Repeat the whole listing exactly.

RECORD SET
──────────

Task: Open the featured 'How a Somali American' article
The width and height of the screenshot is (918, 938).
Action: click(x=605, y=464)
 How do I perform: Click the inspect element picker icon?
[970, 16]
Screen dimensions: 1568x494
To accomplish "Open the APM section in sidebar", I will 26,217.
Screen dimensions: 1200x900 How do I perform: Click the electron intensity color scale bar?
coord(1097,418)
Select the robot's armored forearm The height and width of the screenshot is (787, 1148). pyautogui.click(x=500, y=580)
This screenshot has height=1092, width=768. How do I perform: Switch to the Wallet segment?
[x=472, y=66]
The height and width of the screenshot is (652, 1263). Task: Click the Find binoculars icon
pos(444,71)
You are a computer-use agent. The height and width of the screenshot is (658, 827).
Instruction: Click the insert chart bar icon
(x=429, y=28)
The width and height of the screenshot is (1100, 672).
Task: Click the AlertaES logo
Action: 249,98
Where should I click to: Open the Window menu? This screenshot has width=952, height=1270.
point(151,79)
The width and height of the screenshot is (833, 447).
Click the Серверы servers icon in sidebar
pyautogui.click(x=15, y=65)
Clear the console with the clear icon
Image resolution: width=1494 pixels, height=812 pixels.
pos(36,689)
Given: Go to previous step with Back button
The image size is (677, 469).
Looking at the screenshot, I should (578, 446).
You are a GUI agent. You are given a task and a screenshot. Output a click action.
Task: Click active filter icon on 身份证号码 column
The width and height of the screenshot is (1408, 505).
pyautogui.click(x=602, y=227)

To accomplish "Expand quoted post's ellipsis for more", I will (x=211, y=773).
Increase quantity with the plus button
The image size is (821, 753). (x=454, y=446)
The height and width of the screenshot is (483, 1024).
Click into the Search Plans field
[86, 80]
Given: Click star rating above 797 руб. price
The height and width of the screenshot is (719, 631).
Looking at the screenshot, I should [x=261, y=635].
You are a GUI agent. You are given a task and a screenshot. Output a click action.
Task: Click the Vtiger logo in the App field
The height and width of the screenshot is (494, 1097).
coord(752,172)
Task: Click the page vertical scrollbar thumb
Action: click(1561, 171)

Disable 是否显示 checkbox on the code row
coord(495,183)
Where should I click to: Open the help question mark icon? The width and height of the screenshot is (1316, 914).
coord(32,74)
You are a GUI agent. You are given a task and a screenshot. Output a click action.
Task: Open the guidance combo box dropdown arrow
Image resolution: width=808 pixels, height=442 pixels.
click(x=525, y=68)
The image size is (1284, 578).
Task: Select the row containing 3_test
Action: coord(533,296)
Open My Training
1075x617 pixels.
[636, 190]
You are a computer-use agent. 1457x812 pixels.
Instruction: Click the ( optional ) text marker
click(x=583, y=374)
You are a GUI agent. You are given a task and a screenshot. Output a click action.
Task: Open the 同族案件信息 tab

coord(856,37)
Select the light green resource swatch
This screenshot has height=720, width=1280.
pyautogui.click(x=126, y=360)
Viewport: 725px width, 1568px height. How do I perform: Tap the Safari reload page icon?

──────────

EXERCISE ANSWER
Task: Open the featured 'How a Somali American' article
The width and height of the screenshot is (918, 938).
Action: click(x=605, y=464)
 How do I perform: Click the inspect element picker icon?
[970, 16]
Screen dimensions: 1568x494
To accomplish "Open the APM section in sidebar", I will 26,217.
Screen dimensions: 1200x900 How do I perform: Click the electron intensity color scale bar?
coord(1097,418)
Select the robot's armored forearm The height and width of the screenshot is (787, 1148). pyautogui.click(x=500, y=580)
This screenshot has height=1092, width=768. How do I perform: Switch to the Wallet segment?
[x=472, y=66]
The height and width of the screenshot is (652, 1263). Task: Click the Find binoculars icon
pos(444,71)
You are a computer-use agent. The height and width of the screenshot is (658, 827).
Instruction: Click the insert chart bar icon
(x=429, y=28)
The width and height of the screenshot is (1100, 672).
Task: Click the AlertaES logo
Action: 249,98
Where should I click to: Open the Window menu? This screenshot has width=952, height=1270.
point(151,79)
The width and height of the screenshot is (833, 447).
Click the Серверы servers icon in sidebar
pyautogui.click(x=15, y=65)
Clear the console with the clear icon
Image resolution: width=1494 pixels, height=812 pixels.
pos(36,689)
Given: Go to previous step with Back button
The image size is (677, 469).
Looking at the screenshot, I should (578, 446).
You are a GUI agent. You are given a task and a screenshot. Output a click action.
Task: Click active filter icon on 身份证号码 column
The width and height of the screenshot is (1408, 505).
pyautogui.click(x=602, y=227)

To accomplish "Expand quoted post's ellipsis for more", I will (x=211, y=773).
Increase quantity with the plus button
The image size is (821, 753). (x=454, y=446)
The height and width of the screenshot is (483, 1024).
Click into the Search Plans field
[86, 80]
Given: Click star rating above 797 руб. price
The height and width of the screenshot is (719, 631).
Looking at the screenshot, I should [x=261, y=635].
You are a GUI agent. You are given a task and a screenshot. Output a click action.
Task: Click the Vtiger logo in the App field
The height and width of the screenshot is (494, 1097).
coord(752,172)
Task: Click the page vertical scrollbar thumb
Action: click(1561, 171)

Disable 是否显示 checkbox on the code row
coord(495,183)
Where should I click to: Open the help question mark icon? The width and height of the screenshot is (1316, 914).
coord(32,74)
You are a GUI agent. You are given a task and a screenshot. Output a click action.
Task: Open the guidance combo box dropdown arrow
Image resolution: width=808 pixels, height=442 pixels.
click(x=525, y=68)
The image size is (1284, 578).
Task: Select the row containing 3_test
Action: coord(533,296)
Open My Training
1075x617 pixels.
[636, 190]
You are a computer-use agent. 1457x812 pixels.
Instruction: Click the ( optional ) text marker
click(x=583, y=374)
You are a GUI agent. You are given a task and a screenshot. Output a click action.
Task: Open the 同族案件信息 tab

coord(856,37)
Select the light green resource swatch
This screenshot has height=720, width=1280.
pyautogui.click(x=126, y=360)
Viewport: 725px width, 1568px height. How do I perform: Tap the Safari reload page icon?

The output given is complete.